仏事は「おごそか」すぎなくてもよい

「49日忌の法要を自宅で勤めて欲しい、という依頼を受けて伺ったのですが、自宅は自宅でも、お店だったんです。居酒屋さんですね」
「カウンターしかない小さなお店で、ご遺骨を厨房の方にお祀りして、ちゃんと遺影も飾ってありました。狭かったですが、カウンターの中で読経しました」
そう語ったのは、浄土真宗僧侶のSさん。「思い出のお葬儀」を聞いたところ、「葬儀ではないんですが、こんなことがありました」と教えてくださいました。
「近いご親族だけが3~4名、カウンターの座席で座っていて、他の親族は、焼香の順番待ちでお店の外に並んでいました。
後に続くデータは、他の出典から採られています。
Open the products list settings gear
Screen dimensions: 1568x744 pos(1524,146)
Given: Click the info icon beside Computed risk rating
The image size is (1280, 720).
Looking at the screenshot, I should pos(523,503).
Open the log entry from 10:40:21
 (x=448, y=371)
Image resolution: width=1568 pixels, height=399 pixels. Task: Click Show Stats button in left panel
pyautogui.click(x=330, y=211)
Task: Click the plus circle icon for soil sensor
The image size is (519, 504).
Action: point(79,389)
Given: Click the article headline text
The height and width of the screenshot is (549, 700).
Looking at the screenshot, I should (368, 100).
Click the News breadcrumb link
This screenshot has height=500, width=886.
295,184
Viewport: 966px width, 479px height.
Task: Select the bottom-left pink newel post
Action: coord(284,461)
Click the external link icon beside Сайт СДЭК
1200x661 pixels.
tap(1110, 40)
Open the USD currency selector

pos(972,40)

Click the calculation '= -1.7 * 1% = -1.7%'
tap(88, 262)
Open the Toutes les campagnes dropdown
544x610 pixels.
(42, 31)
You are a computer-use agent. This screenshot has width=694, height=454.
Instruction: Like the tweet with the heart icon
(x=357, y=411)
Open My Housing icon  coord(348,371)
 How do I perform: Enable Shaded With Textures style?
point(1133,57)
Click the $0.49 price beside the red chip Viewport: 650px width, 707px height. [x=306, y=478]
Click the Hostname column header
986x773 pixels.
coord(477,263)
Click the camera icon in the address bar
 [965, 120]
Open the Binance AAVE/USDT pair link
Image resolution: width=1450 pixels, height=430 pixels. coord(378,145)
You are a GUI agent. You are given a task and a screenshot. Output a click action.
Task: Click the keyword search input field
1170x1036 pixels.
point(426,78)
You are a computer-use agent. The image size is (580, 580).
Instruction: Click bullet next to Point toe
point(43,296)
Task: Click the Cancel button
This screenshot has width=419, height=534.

すれ違うことができないくらい狭いお店だったので、ひとりずつ入って、お焼香したらすぐお店を出て、次の人と入れ替わっていました」
「最初は面食らいましたが、読経が進むにつれ、ああ、これはこれで素晴らしい法要だな、と感じるようになりました」
「故人が大切にしていたお店に、親族だけじゃなく、常連客や近隣の人も集まって、終わったあとはその会場でお斎をとることができるんですから。たまたま時間がなかったので、私は読経のあと帰りましたが、可能ならお斎の席をご一緒したかったです」

葬儀や法事をはじめとする「仏事」は、「おごそかに行わなければならない」と思われがちですが、中には「賑やかに行って欲しい」と思う方もいらっしゃるでしょう。「どちらが正しい」という訳ではないですが、故人の希望と家族の空気感が合っていれば、決して賑やかな仏事も悪いことではないのです。

「私が式場を出たあと、中から『乾杯!』と聞こえた気がしましたが、気のせいだと思います。『献杯』の聞き間違いでしょう」
Sさんは、こう締めくくりました。